The floor bed worked four out of six times! Lots of room to stretch out. It also might not work because he had a floor bed for ages and it didn’t work. And then it did work like six months later. Almost like sleep is a developmental milestone…hmmm.

Singing ‘Stairway to Heaven’ in monotone

Definitely helped because that song puts everyone to sleep.

Always putting them back in the cot

Did not work ever. If your child doesn’t want to sleep in the cot they’re not going to. Burn the cot. Smash it with an axe. Actually, donate it to charity – don’t scare your neighbours. They have to put up with crying all the time (you and the baby) and they had to deal with that time that you stood outside in labour screaming at your husband to PACK THE FUCKING BAG IT IS COMING OUT I AM NOT HAVING THIS BABY ON THE FUCKING DRIVEWAY AHUUUUUUUUURRRRRGHHHHHHHHHHHH (weirdly specific). Or the time right after that you screamed “MY VAGINA IS BURNING IS THAT THE HEAD IS THAT THE HEAD?” (also, quite specific – adapt as needed for your situation).

Just asking them to go to sleep

Totally works. LOL no it doesn’t. Fuck that noise. Who gives this advice? Like honestly. Of all of the advice, this is the worst.

Complete silence

Often necessary. Also heaps of noise also works. So either quiet, silence, noisy, loud – one of those things might work. You could maybe try all of them and just see. Once a fart upstairs woke up my baby downstairs and then on Guy Fawkes’ night he slept for like four hours in a row. He also slept through an hour long flight including takeoff and landing despite the fact that me breathing wakes him up at home.

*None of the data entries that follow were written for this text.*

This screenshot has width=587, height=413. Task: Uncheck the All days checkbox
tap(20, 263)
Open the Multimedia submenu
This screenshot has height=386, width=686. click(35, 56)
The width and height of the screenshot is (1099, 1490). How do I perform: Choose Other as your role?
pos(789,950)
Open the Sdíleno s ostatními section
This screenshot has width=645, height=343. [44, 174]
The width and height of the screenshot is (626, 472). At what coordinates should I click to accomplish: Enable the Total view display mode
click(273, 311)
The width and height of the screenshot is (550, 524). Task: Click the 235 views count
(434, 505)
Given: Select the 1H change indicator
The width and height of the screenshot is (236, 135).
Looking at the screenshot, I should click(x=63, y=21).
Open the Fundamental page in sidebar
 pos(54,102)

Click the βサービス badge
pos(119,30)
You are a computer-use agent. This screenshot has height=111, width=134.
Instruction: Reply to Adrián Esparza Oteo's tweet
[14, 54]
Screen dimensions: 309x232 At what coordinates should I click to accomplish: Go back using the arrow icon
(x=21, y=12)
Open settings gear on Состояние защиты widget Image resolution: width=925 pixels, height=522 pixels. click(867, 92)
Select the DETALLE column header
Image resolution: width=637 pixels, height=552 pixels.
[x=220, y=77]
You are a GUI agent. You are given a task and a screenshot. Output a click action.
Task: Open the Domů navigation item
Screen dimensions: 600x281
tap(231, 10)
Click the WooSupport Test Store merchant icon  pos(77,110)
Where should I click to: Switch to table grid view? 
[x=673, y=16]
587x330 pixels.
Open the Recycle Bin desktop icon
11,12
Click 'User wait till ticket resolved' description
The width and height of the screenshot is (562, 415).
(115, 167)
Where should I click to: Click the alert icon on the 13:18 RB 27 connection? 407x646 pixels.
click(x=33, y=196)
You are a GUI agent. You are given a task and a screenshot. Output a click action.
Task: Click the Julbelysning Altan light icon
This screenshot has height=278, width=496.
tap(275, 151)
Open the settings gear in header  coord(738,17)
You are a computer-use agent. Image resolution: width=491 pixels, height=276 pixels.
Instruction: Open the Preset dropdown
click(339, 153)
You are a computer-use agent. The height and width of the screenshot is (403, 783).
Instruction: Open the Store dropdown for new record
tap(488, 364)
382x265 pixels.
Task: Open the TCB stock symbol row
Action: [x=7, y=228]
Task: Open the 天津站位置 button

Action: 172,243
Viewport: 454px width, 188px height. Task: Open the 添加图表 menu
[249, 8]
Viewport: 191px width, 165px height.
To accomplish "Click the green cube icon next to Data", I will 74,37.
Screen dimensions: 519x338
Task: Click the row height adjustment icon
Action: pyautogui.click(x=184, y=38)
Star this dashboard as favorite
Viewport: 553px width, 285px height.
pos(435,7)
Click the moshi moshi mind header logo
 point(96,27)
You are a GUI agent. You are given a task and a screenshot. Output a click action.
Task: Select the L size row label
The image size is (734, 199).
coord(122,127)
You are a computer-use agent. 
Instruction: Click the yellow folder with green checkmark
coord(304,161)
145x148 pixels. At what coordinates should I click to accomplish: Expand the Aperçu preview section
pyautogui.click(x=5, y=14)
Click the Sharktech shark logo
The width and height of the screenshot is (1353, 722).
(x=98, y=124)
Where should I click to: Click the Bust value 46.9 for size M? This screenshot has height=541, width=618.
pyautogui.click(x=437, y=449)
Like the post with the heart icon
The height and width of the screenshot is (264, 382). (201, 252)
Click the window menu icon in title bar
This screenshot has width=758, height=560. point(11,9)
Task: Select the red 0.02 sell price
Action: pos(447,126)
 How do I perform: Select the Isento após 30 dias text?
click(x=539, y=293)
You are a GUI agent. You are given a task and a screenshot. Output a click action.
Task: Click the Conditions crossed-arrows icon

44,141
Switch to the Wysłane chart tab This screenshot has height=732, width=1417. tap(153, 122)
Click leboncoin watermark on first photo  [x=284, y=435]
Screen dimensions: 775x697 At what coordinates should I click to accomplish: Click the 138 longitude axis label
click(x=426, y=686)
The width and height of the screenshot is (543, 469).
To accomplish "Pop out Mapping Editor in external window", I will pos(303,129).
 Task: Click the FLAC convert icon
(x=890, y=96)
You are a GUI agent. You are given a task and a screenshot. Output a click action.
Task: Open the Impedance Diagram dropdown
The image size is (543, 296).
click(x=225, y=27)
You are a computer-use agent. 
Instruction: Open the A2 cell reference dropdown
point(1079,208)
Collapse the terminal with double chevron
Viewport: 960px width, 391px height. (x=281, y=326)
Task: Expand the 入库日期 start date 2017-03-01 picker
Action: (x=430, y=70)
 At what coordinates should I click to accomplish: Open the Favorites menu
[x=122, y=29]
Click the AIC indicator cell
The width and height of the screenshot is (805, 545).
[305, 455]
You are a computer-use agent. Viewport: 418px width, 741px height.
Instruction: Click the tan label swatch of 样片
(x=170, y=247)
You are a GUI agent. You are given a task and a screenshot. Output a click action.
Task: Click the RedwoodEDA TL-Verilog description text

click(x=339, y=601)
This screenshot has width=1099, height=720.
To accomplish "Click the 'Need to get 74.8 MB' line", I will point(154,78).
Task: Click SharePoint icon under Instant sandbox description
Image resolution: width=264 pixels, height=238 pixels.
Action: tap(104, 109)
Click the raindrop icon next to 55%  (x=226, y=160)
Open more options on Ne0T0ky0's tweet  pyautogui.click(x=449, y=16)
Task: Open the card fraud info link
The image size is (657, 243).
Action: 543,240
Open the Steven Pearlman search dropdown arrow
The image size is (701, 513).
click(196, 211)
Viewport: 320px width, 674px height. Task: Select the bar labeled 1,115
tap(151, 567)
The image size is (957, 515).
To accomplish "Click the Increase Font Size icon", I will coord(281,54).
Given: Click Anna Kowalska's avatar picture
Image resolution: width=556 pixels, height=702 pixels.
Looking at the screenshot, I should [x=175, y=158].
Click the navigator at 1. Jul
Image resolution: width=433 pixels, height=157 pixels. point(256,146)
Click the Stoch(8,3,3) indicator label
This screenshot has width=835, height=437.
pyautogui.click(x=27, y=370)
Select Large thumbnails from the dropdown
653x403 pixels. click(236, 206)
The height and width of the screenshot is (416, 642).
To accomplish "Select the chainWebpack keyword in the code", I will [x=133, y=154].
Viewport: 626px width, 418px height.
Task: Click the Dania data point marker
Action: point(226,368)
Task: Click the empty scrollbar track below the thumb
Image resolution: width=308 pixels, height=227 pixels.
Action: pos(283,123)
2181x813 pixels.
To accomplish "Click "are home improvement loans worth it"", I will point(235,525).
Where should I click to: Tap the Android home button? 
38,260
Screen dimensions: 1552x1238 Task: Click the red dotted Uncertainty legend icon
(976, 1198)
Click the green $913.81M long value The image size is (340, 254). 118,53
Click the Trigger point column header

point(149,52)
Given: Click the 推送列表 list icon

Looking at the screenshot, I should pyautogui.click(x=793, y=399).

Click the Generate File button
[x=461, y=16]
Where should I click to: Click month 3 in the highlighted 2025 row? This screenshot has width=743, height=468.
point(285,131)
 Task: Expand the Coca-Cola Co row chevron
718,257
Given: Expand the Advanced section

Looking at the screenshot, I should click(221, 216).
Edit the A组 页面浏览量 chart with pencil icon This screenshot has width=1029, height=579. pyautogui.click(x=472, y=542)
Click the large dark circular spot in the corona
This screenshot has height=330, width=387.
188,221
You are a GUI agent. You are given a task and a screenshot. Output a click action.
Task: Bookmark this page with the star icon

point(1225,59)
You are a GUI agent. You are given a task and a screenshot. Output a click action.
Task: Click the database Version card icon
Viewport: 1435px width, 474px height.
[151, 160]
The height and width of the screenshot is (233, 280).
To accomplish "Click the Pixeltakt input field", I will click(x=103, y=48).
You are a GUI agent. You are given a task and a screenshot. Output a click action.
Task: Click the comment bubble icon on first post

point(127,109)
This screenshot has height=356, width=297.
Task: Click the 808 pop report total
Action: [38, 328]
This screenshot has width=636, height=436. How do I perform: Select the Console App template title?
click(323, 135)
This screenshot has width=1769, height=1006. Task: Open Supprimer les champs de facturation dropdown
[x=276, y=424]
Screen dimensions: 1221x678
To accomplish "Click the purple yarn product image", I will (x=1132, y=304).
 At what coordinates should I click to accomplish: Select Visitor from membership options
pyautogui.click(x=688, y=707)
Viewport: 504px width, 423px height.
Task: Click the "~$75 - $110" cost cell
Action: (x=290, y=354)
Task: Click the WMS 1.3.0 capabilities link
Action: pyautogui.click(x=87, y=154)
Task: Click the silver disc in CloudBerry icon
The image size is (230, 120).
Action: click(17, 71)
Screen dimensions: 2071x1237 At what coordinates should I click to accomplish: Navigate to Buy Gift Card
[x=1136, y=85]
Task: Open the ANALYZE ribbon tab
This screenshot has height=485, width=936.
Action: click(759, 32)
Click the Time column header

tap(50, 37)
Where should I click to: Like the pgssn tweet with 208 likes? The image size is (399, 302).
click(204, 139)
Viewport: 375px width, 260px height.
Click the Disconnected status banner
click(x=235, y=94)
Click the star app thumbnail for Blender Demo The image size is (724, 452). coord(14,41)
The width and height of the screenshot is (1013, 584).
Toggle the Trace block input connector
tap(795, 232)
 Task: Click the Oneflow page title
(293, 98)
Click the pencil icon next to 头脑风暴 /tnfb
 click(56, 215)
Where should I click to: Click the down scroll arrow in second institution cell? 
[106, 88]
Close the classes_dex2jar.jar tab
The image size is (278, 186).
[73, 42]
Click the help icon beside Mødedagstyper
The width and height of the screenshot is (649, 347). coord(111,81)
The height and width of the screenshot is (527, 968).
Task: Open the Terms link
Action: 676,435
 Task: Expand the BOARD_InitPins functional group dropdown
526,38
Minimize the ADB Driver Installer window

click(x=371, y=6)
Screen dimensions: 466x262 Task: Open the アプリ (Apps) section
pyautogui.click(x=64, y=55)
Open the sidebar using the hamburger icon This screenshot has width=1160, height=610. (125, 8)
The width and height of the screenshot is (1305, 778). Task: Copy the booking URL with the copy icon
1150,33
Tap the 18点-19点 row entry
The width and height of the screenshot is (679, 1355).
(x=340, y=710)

Acceptance that sleep is a developmental milestone and your child will just sleep when they can and they’re not out to upset you they’re just being a baby and this is what babies do and it sucks so hard but honestly they will sleep through one day I promise

This is the best advice you can take. Really. And it sucks that there is no magic bullet. No spell to be cast. This is it. Babies are all different and some are good sleepers and some are bad ones. And the ones who sleep just sleep – there isn’t a trick. You’re not doing anything wrong by ignoring advice that doesn’t feel safe or respectful. You’re not a bad parent because your child doesn’t sleep. You don’t need to do things that just feel wrong to “teach” them to sleep. In my experience of having a child that NEVER sleeps I can honestly tell you that babies will sleep when they sleep. It’s that awful and simple. It is so bad, honestly I know. But we did nothing differently with our son. There’s no reason why. No sleep aid that changed anything. No point where we knew why it has been the way it has been. He has just started to turn a corner. He does not sleep every night. But one night helps us through one week. He can do it, and he’ll do it again. It will be the same for you. One day, your baby will sleep. And you will sleep. I promise. And when you’re in it it just feels like that doesn’t matter. Because right here, right now you’re exhausted beyond measure. I know that. But I promise you, when you start to see the light without a sleep deprivation headache thudding away, this feels revolutionary. Nothing you did caused this. Your baby isn’t bad. There’s no reason for this. It was just luck. A spinning wheel that landed on No Sleep For You. It’ll all change soon. I promise. Until then, you’re not alone.